We typically release our quarterly Cumulative Updates (CUs) for Exchange Server on the third Tuesday of a month. In June 2021, that would be June 15th. Today we want to let you know that the June CUs for Exchange Server will be released two weeks later, on June 29th instead (EDIT: now released, please see the announcement here). In addition to bug fixes and incorporating previous Security Updates (SUs) for Exchange Server, we are taking a little bit of extra time to finish adding a new security feature to Exchange Server.
Today's Security Landscape
Security is a top priority for Microsoft and our customers, especially as cyberattacks increase in frequency and level of sophistication. The cybersecurity landscape has fundamentally changed, as evidenced by large-scale, complex attacks, and signals that phishing and human-operated ransomware are on the rise. Microsoft is now actively tracking more than 40 nation-state actors and over 140 threat groups across 20 countries—a number that used to be a handful. More than ever, it is critical to keep your on-premises infrastructure secure and up-to-date, including all your Exchange servers. This is a continuous process in which you:
This past March, we released SUs for critical vulnerabilities in Exchange Server, and we actively worked through our customer support teams, third-party hosters, and our partner network to help customers secure their environments and respond to associated threats from the attacks occurring against on-premises Exchange Server. In addition to releasing the one-click Exchange On-Premises Mitigation Tool (EOMT) last March, we also released automatic mitigation for Exchange Server in Microsoft Defender Antivirus and System Center Endpoint Protection. As with EOMT, these were interim mitigations designed to help protect customers who needed extra time to install the available SU.
When the June CU is released on June 29th, only the March and June CUs will be supported for any future Exchange Server SUs. If you are not yet running the March CU, now is a great time to get current.
Introducing Exchange Server integration with AMSI
In response to the fast-changing threat landscape, in the June CUs for Exchange 2016 and Exchange 2019, we are introducing integration between Exchange Server and the Windows Antimalware Scan Interface (AMSI). AMSI exists in Windows Server 2016 and Windows Server 2019, and the new integration is available in Exchange 2016 and Exchange 2019 when running on either of those operating systems. For Exchange 2016, AMSI integration is available only when running on Windows Server 2016. It is not available for Exchange 2016 running on Windows Server 2012 or Windows Server 2012 R2.
AMSI integration in Exchange Server provides the ability for an AMSI-capable antivirus/antimalware solution to scan content in HTTP requests sent to Exchange Server and block a malicious request before it is handled by Exchange Server. The scan is performed in real-time by any AMSI-capable antivirus/antimalware solution that runs on the Exchange server as the server begins to process the request. This provides automatic mitigation and protection which compliments the existing antimalware protection in Exchange Server to make your Exchange servers more secure than ever.
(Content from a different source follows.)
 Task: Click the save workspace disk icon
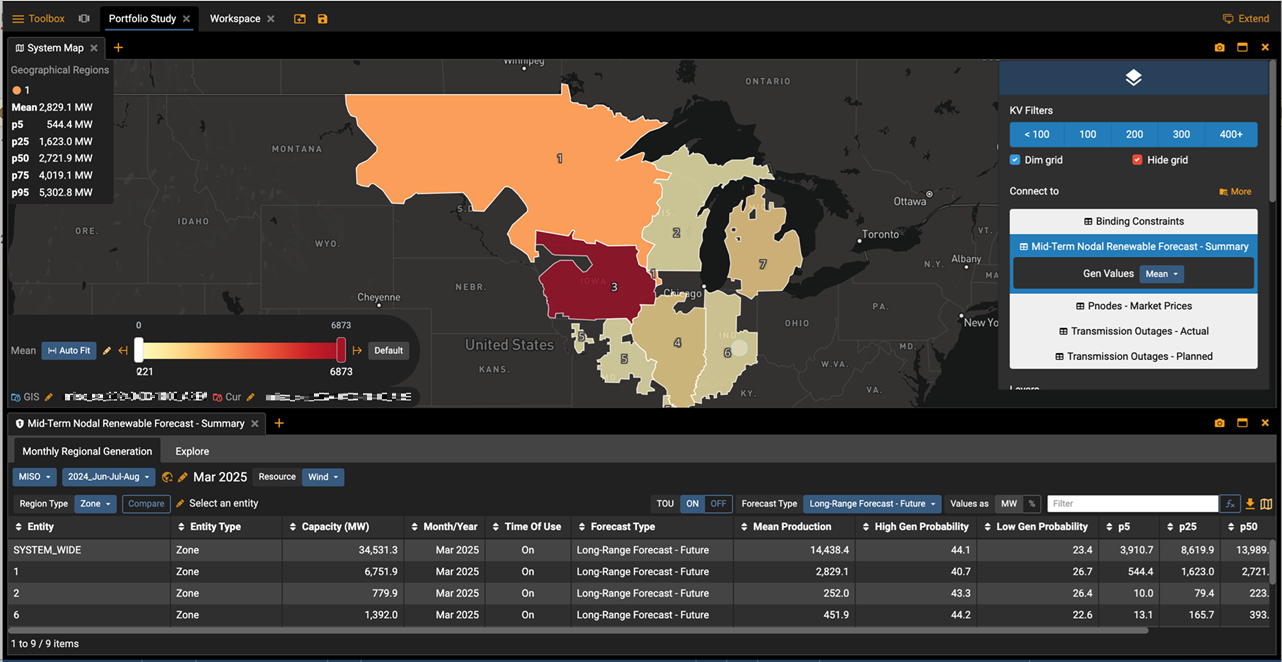(322, 19)
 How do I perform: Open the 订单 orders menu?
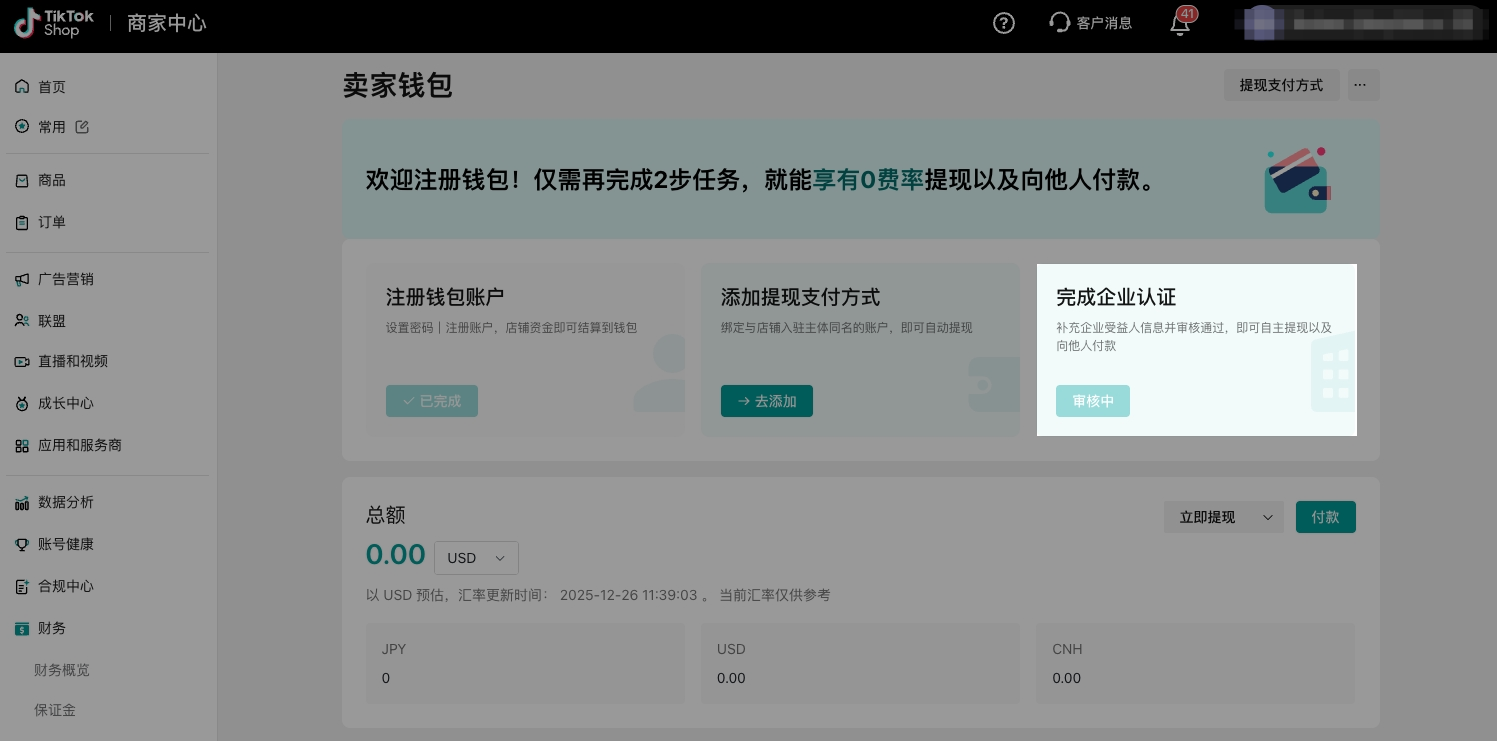pyautogui.click(x=52, y=222)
The AMSI integration in Exchange Server works with any AMSI-capable anti-virus/antimalware solution. By default, Microsoft Defender Antivirus (MDAV), an AMSI-capable solution, is automatically enabled and installed on endpoints and devices that are running Windows 10 and Windows Server 2016 and later. If you haven’t installed an antivirus/antimalware application, Exchange Server AMSI integration will work with MDAV. If you install and enable another antivirus/antimalware app, MDAV will automatically turn off. And if that other app is AMSI-capable, the Exchange Server integration will work with that app. If you uninstall the other app, MDAV will automatically turn back on, and the Exchange Server integration will work with MDAV.
There are specific benefits when using MDAV on Exchange Server:
MDAV dynamically fetches signatures that match malicious content. If Microsoft learns about an exploit that can be blocked, a new MDAV signature can be deployed to block the exploit from affecting Exchange.
Leveraging existing technology to add signatures for malicious content;
Leveraging the expertise of Microsoft's malware research team for adding signatures;
Applying best practices that Defender already applies for adding other signatures.
We are working hard and are excited to deliver this new AMSI integration to you later this month on June 29th. Thank you for your patience!